Abstract/References

Maternal septic shock due to Acinetobacter lwoffii infection:a case report

Hirotaka Isogami, Misa Sugeno, Karin Imaizumi, Toma Fukuda, Norihito Kamo, Shun Yasuda, Akiko Yamaguchi, Keiya Fujimori

Author information
  • Hirotaka Isogami

    Department of Obstetrics and Gynecology, Fukushima Medical University School of Medicine

  • Misa Sugeno

    Department of Obstetrics and Gynecology, Fukushima Medical University School of Medicine

  • Karin Imaizumi

    Department of Obstetrics and Gynecology, Fukushima Medical University School of Medicine

  • Toma Fukuda

    Department of Obstetrics and Gynecology, Fukushima Medical University School of Medicine

  • Norihito Kamo

    Department of Obstetrics and Gynecology, Fukushima Medical University School of Medicine

  • Shun Yasuda

    Department of Obstetrics and Gynecology, Fukushima Medical University School of Medicine

  • Akiko Yamaguchi

    Department of Obstetrics and Gynecology, Fukushima Medical University School of Medicine

  • Keiya Fujimori

    Department of Obstetrics and Gynecology, Fukushima Medical University School of Medicine

Abstract

The incidence of Acinetobacter infections has increased in recent years.
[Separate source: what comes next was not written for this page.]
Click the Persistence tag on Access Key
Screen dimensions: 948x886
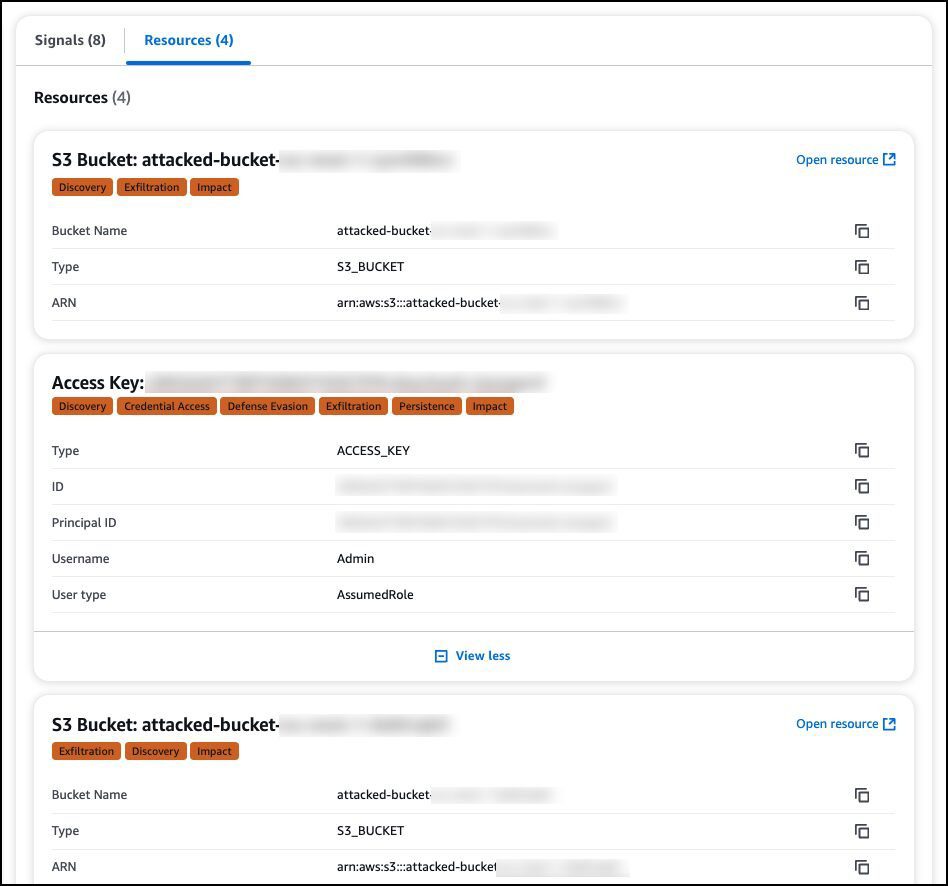[427, 406]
Acinetobacter infections are resistant to most antibiotics and can be found in hospitalized patients. Pregnancies complicated by severe sepsis or septic shock are associated with a higher rate of preterm labor and delivery, fetal infection, and operative delivery. This case report describes septic shock due to Acinetobacter lwoffii infection in the 31st week of gestation. A 47-year-old woman, with a gestation of 31 weeks and one day, presented with a fever, and signs of bacterial infection on laboratory tests. Although the patient was started on tazobactam/piperacillin, she went into septic shock, and was transferred to our hospital. Cesarean section was performed at a gestation of 31 weeks and 4 days because of severe maternal pneumonia and non-reassuring fetal status. A. lwoffii was detected in blood cultures collected at the previous hospital, and susceptibility to piperacillin and meropenem to A. lwoffii was confirmed. The pneumonia responded to antibiotic treatment and there were no findings of infection in the neonate. Maternal sepsis is an infrequent but important complication, causing significant maternal and fetal morbidity and fetal and neonatal mortality; therefore, early antibiotic therapy is required to improve the clinical outcome.